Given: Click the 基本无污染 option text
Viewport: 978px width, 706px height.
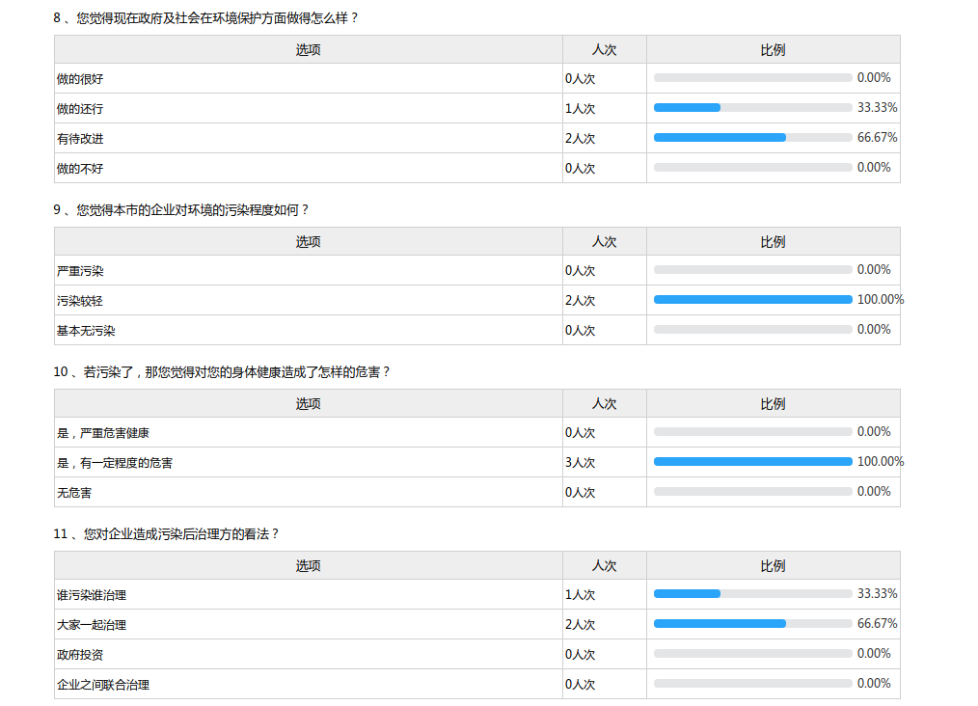Looking at the screenshot, I should coord(86,331).
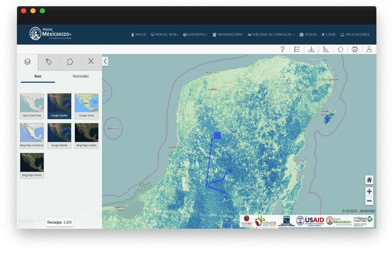Open the user account icon
Viewport: 392px width, 253px height.
coord(369,49)
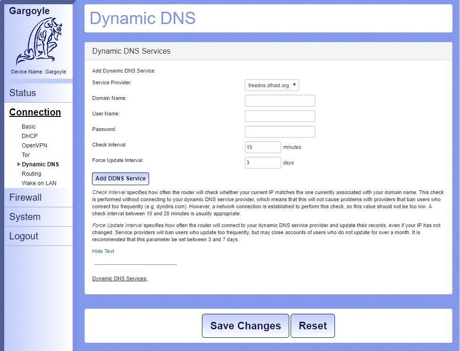Open the Basic connection page
This screenshot has height=351, width=460.
[x=29, y=127]
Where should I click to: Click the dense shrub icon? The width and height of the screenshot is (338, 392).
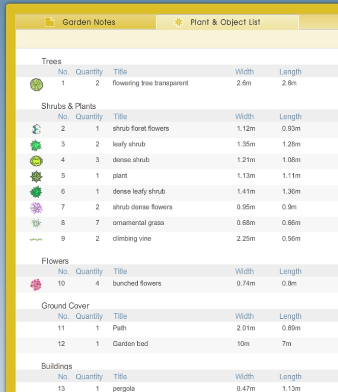tap(36, 161)
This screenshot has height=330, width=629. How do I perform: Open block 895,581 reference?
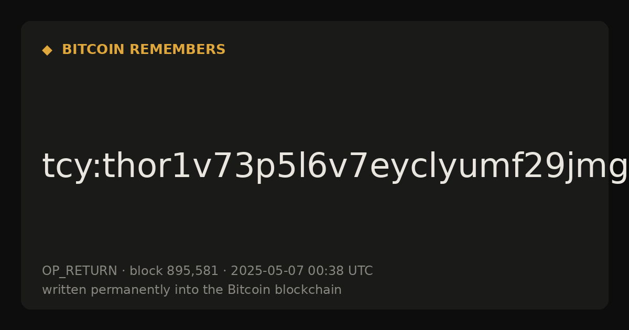(173, 271)
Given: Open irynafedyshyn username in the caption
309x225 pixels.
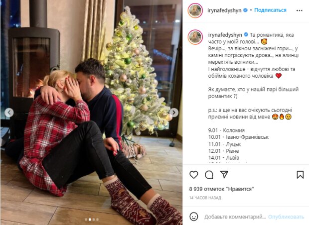Looking at the screenshot, I should 225,35.
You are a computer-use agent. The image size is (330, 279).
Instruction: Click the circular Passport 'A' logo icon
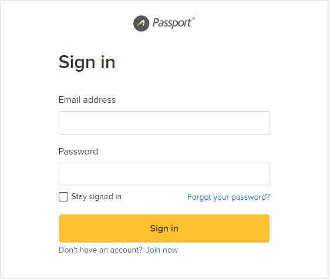pyautogui.click(x=141, y=23)
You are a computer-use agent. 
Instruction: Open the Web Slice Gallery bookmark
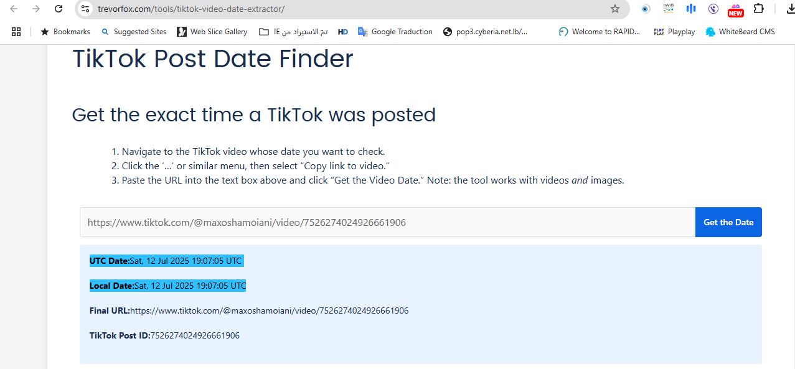(212, 32)
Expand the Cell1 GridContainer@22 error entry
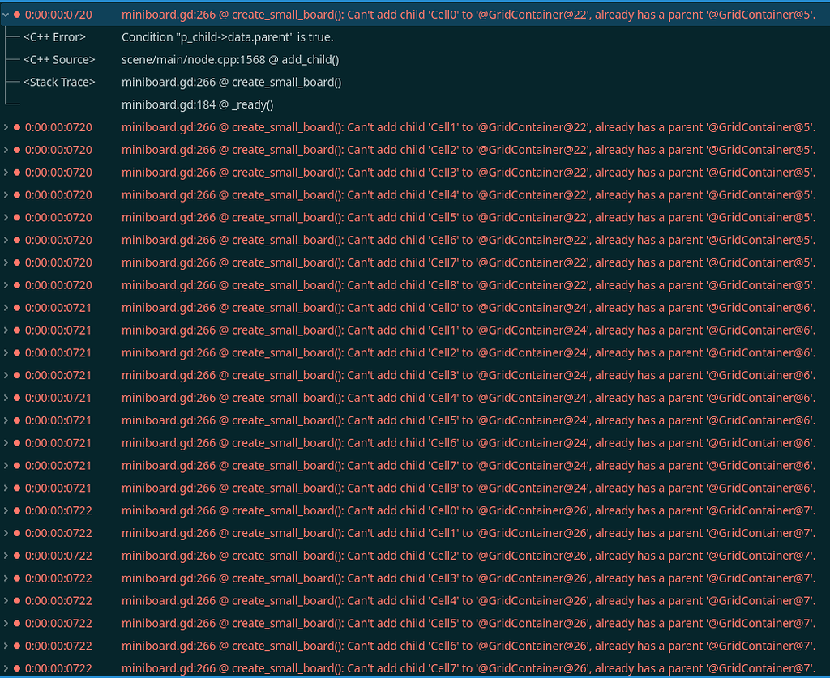Viewport: 830px width, 678px height. [x=7, y=127]
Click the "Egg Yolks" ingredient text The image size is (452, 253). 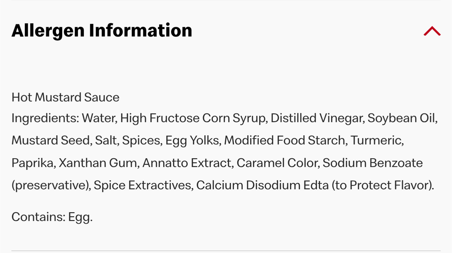(192, 140)
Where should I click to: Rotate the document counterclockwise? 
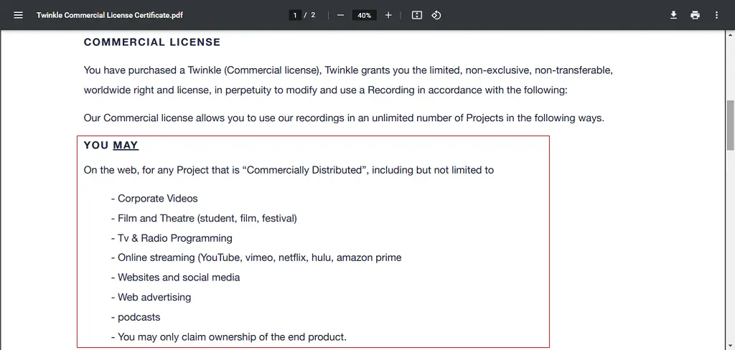pos(436,15)
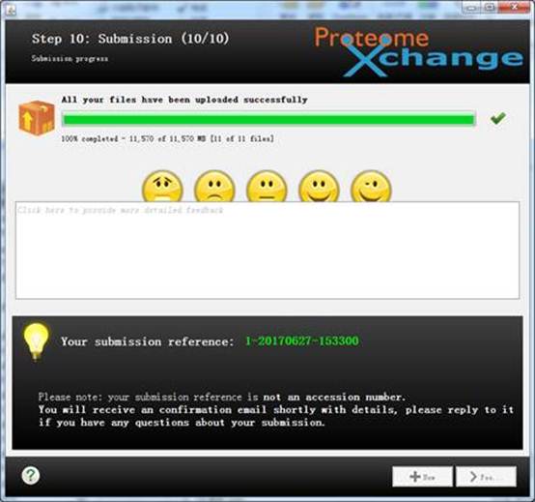Click the green upload success checkmark
The width and height of the screenshot is (535, 502).
click(x=497, y=118)
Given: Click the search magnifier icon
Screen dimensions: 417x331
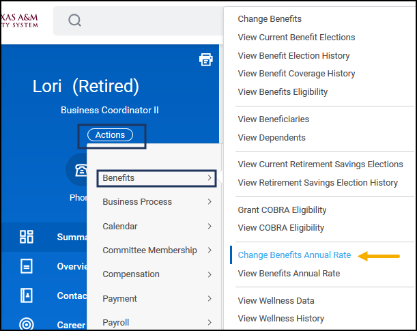Looking at the screenshot, I should pos(74,20).
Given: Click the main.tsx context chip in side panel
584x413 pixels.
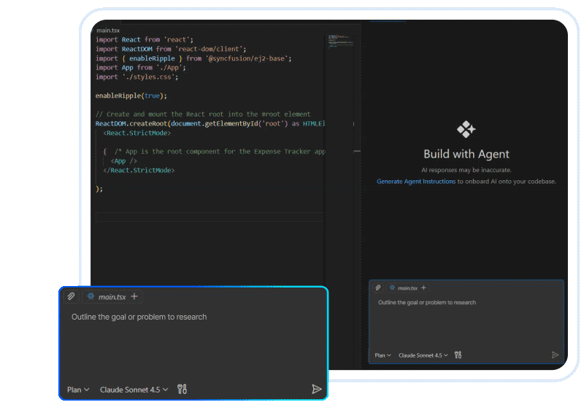Looking at the screenshot, I should tap(403, 288).
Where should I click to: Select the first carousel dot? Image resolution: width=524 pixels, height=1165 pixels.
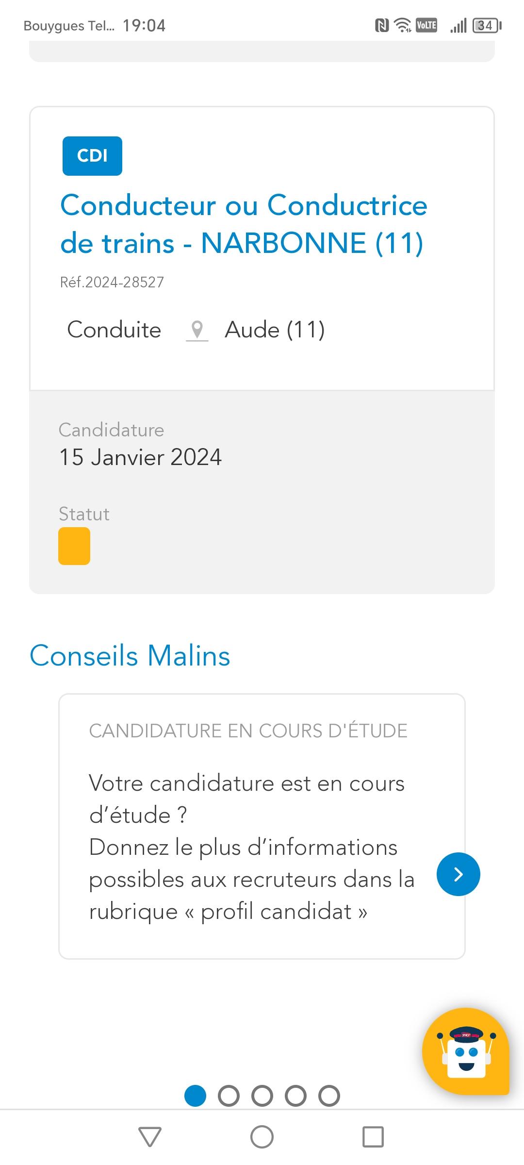pyautogui.click(x=196, y=1096)
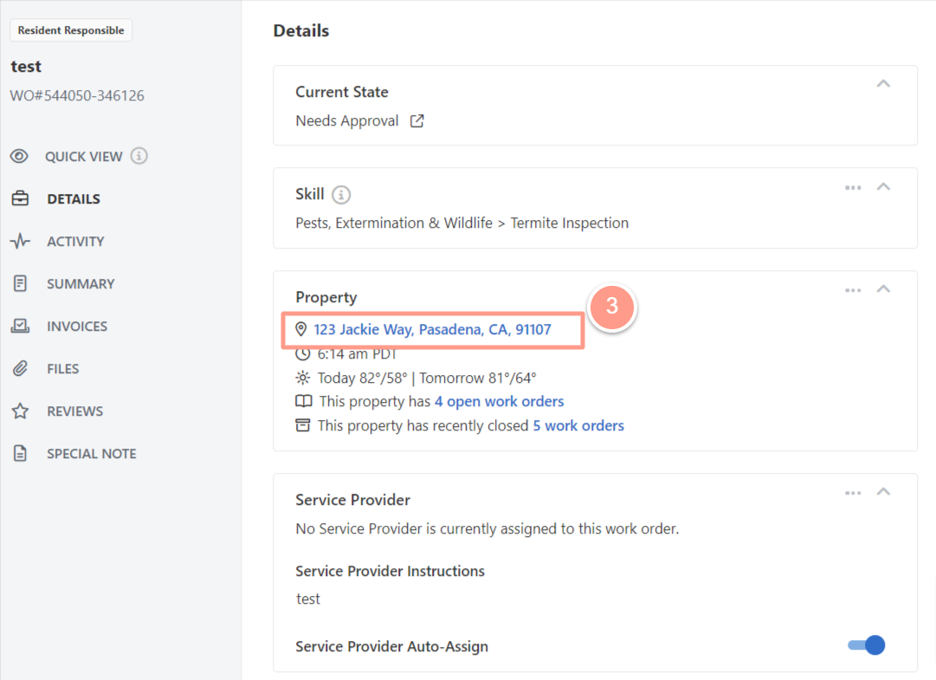
Task: Open three-dot menu on Service Provider card
Action: pos(853,493)

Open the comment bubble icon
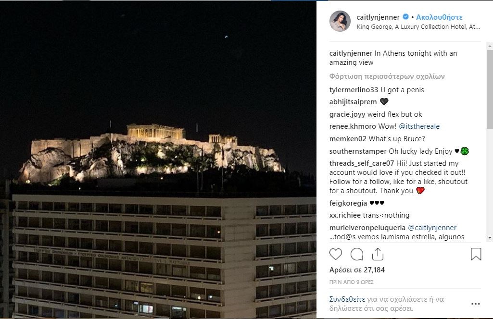357,254
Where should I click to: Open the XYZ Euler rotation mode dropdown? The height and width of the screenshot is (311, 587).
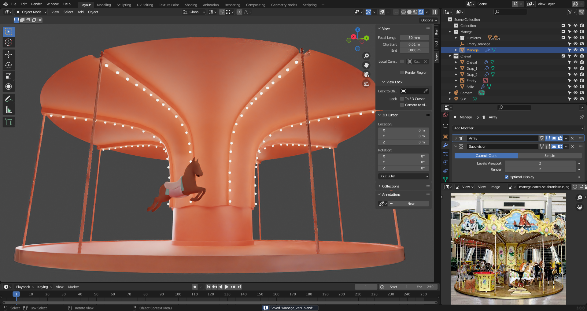(404, 176)
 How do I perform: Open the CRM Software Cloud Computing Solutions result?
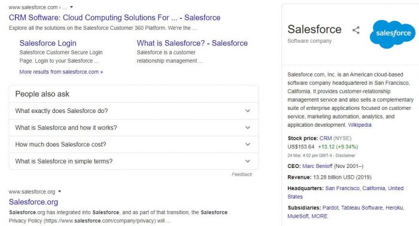point(115,17)
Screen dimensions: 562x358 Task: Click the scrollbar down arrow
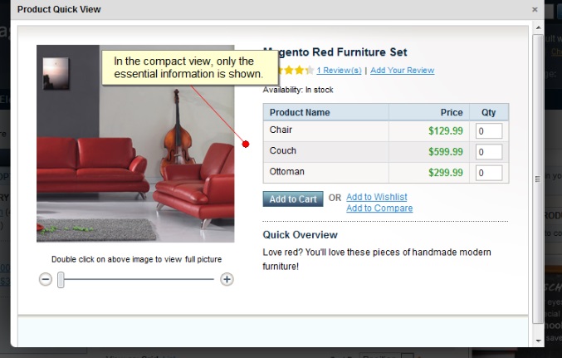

# # # # # # #

Directions for this task:
Copy exactly, and copy only, the lines from the one bearing "Given: Click the main.tsx" through the closing line of the material, with both ends kept and pictures removed.

Solution to the exercise:
Given: Click the main.tsx context chip in side panel
584x413 pixels.
Looking at the screenshot, I should tap(403, 288).
Where should I click to: Select the first carousel dot? Image resolution: width=524 pixels, height=1165 pixels.
pyautogui.click(x=196, y=1096)
Task: Open three-dot menu on Service Provider card
Action: pos(853,493)

Open the comment bubble icon
357,254
Where should I click to: Open the XYZ Euler rotation mode dropdown? The height and width of the screenshot is (311, 587).
(404, 176)
 How do I perform: Open the CRM Software Cloud Computing Solutions result?
point(115,17)
Screen dimensions: 562x358 Task: Click the scrollbar down arrow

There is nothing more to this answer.